Dies trotz der Tatsache, dass der CEO des Unternehmens, K. Earl Reynolds, Ende März 7.100 CHAP-Aktien gekauft hat. In seinem jüngsten Gewinnbericht im März übertraf CHAP die Erwartungen der Analysten sowohl in Bezug auf Umsatz als auch Gewinn.

Aber das hat die aktuelle Lage des Ölmarktes sicherlich nicht berücksichtigt. Trotz des Gewinnschlags stufte Roth Capital die Aktie von Kaufen auf Neutral herab. Ende März gab das Unternehmen bekannt, Finanzberater eingestellt zu haben, um seine Bilanz zu verbessern.

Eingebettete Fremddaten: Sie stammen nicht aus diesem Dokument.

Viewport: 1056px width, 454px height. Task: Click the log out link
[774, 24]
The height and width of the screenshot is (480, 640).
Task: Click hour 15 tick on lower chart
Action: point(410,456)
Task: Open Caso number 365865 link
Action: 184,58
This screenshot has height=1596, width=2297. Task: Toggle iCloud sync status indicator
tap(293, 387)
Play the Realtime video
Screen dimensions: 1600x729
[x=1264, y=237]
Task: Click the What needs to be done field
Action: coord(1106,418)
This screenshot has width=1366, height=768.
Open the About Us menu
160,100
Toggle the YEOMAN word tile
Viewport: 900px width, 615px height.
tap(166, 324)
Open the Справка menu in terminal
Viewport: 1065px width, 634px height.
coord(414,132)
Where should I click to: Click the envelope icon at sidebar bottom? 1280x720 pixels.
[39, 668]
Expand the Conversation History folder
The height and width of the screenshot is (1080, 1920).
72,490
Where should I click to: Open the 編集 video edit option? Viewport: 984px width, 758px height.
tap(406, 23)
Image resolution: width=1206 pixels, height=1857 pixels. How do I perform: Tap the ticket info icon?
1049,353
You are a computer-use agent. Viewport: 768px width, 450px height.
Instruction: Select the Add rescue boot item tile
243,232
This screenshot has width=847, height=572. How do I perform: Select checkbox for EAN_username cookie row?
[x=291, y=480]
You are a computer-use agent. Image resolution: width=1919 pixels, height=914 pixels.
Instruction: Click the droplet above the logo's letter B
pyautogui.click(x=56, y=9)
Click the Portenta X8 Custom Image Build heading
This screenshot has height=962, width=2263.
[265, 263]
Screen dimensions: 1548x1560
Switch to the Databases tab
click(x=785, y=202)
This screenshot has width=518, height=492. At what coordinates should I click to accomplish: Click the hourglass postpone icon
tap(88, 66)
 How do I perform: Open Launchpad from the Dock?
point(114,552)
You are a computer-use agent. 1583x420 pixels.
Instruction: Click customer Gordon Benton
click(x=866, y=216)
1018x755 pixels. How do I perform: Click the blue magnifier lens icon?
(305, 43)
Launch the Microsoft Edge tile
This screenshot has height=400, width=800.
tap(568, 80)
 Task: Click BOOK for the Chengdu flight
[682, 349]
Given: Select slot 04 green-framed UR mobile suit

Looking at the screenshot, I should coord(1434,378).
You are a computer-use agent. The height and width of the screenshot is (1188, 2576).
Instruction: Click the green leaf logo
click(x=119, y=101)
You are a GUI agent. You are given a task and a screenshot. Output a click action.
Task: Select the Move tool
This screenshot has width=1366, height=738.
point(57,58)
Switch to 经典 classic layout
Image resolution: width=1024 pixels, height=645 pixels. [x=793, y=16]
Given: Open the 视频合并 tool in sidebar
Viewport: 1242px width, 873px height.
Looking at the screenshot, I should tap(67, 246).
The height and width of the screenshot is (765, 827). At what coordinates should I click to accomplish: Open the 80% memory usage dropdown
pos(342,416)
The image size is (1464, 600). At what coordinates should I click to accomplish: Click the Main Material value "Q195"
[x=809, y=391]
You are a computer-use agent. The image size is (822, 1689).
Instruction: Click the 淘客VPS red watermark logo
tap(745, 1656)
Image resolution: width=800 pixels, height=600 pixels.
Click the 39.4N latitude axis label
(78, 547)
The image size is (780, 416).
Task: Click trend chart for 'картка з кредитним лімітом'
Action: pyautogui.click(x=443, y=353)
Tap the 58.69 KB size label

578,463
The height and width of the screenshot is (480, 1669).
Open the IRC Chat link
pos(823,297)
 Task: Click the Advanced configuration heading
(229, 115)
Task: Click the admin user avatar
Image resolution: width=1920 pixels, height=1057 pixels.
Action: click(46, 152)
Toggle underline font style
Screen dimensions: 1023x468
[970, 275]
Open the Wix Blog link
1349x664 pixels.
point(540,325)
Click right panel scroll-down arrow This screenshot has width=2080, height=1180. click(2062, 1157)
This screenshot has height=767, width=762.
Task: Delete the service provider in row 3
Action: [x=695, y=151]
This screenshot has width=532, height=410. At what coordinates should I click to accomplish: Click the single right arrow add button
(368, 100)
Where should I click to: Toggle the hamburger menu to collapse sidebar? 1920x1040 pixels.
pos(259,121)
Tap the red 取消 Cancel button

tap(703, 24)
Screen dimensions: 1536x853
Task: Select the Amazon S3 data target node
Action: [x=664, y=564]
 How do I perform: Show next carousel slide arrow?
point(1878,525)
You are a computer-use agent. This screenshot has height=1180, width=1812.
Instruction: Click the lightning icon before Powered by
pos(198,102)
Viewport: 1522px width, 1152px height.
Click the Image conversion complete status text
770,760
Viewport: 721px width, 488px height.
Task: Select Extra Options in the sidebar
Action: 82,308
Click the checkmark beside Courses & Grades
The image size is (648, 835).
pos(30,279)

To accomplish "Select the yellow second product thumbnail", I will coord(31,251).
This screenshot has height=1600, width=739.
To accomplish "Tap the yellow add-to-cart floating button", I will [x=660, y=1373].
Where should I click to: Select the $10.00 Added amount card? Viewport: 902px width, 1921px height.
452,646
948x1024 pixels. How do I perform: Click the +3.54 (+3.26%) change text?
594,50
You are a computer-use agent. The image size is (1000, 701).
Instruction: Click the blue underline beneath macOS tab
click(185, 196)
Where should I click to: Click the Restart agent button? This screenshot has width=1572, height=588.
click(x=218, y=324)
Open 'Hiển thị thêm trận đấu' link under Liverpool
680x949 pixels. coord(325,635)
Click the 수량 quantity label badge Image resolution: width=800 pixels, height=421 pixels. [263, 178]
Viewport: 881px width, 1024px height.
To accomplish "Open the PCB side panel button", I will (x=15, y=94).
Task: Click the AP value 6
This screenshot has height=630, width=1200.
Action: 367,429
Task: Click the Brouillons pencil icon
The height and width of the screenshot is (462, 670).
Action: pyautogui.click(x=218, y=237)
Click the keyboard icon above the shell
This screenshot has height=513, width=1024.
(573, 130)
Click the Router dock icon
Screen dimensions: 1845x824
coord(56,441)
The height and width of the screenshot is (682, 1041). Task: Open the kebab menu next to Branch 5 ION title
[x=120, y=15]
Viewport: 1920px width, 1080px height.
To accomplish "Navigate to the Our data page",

Das Unternehmen hat ausstehende Schulden in Höhe von 421 Millionen US-Dollar. Es hat 8,75% Anleihen, die im Juli 2023 fällig sind und derzeit zu 25 Cent pro Dollar gehandelt werden. Das Unternehmen sagt, es stehe kein Restrukturierungsschritt bevor.

Die Quintessenz für Chaparral ist, dass es eine Erholung der Ölpreise sehen muss, um einen scheinbar unvermeidlichen Schritt in eine weitere Insolvenz abzuwenden. Trotz der direkten Intervention der US-Regierung bei Saudi-Arabien erreicht der Ölpreis jedoch immer noch einen Tiefpunkt.

Zum Zeitpunkt dieses Schreibens hielt Chris Markoch keine Position in einem der oben genannten Wertpapiere.